Input data:
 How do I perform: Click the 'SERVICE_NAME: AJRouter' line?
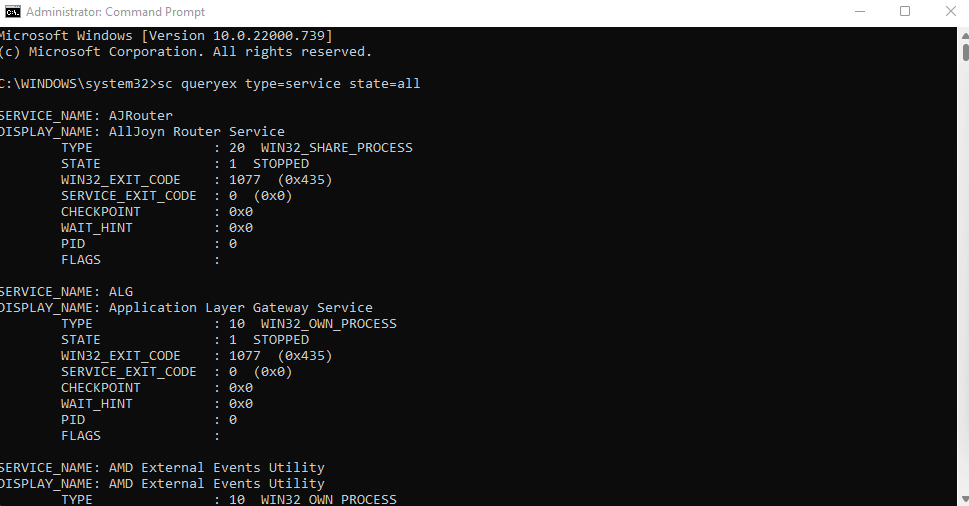click(86, 116)
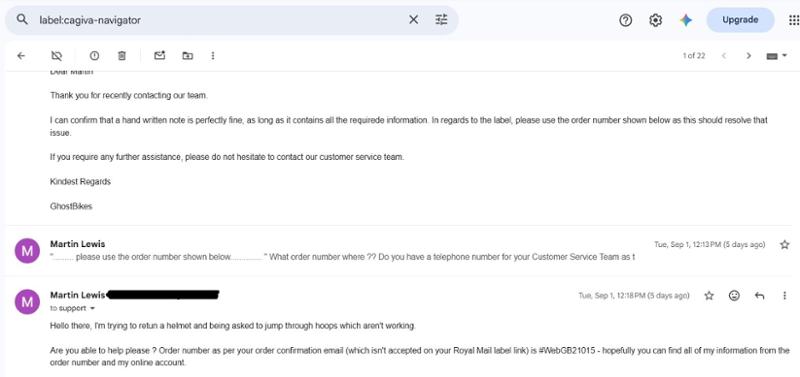This screenshot has height=377, width=800.
Task: Select input tools dropdown keyboard icon
Action: (x=776, y=56)
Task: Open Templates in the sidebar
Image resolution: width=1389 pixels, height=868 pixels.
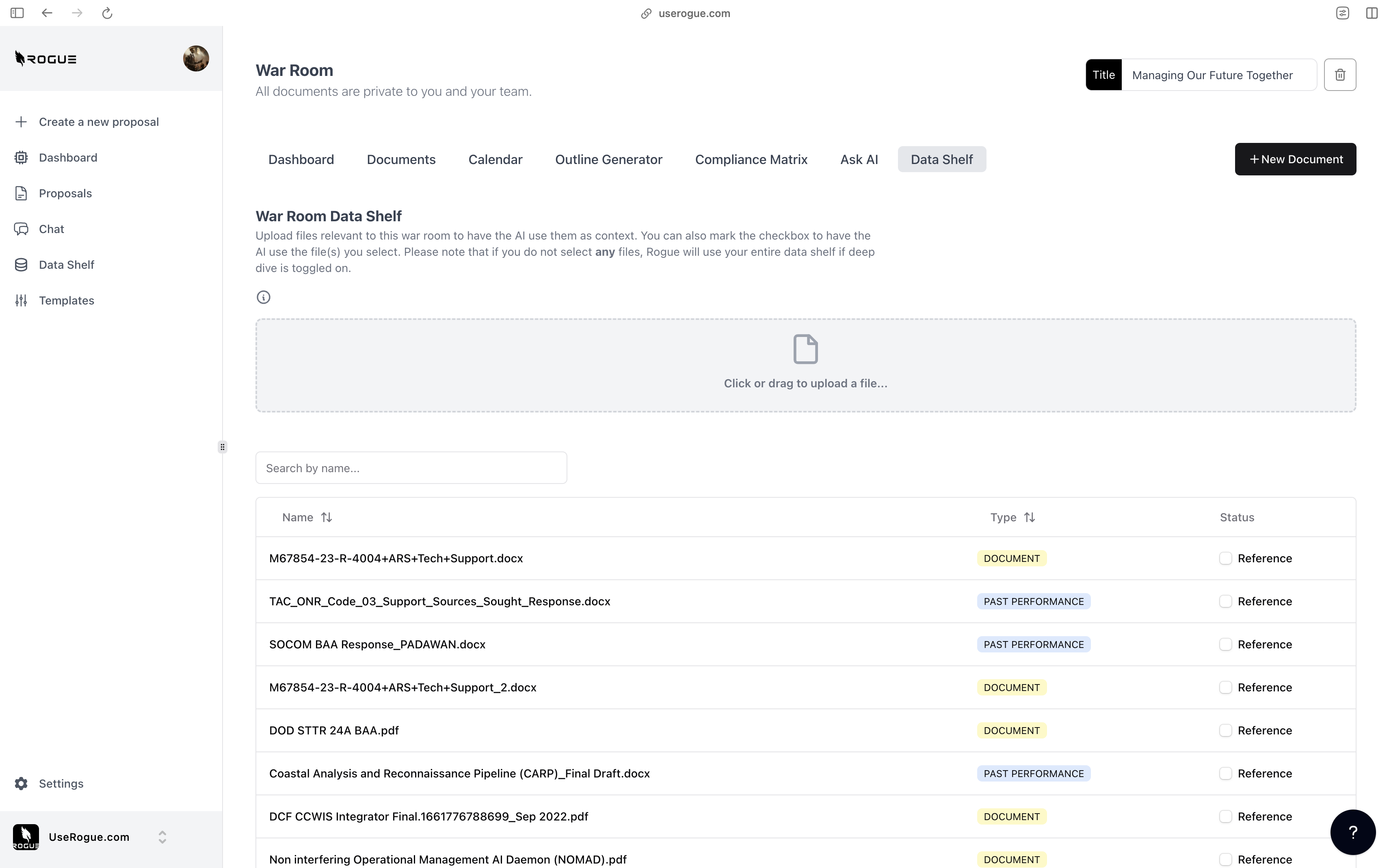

Instructions for the task: Quote the rows above verbatim, starting at the first line and ending at the line that contains "Action: (x=776, y=56)", with both ends included. Leave the pictures out of your answer.

Completed task:
 How do I perform: Click the 'SERVICE_NAME: AJRouter' line?
click(86, 116)
This screenshot has height=377, width=800.
Task: Select input tools dropdown keyboard icon
Action: (x=776, y=56)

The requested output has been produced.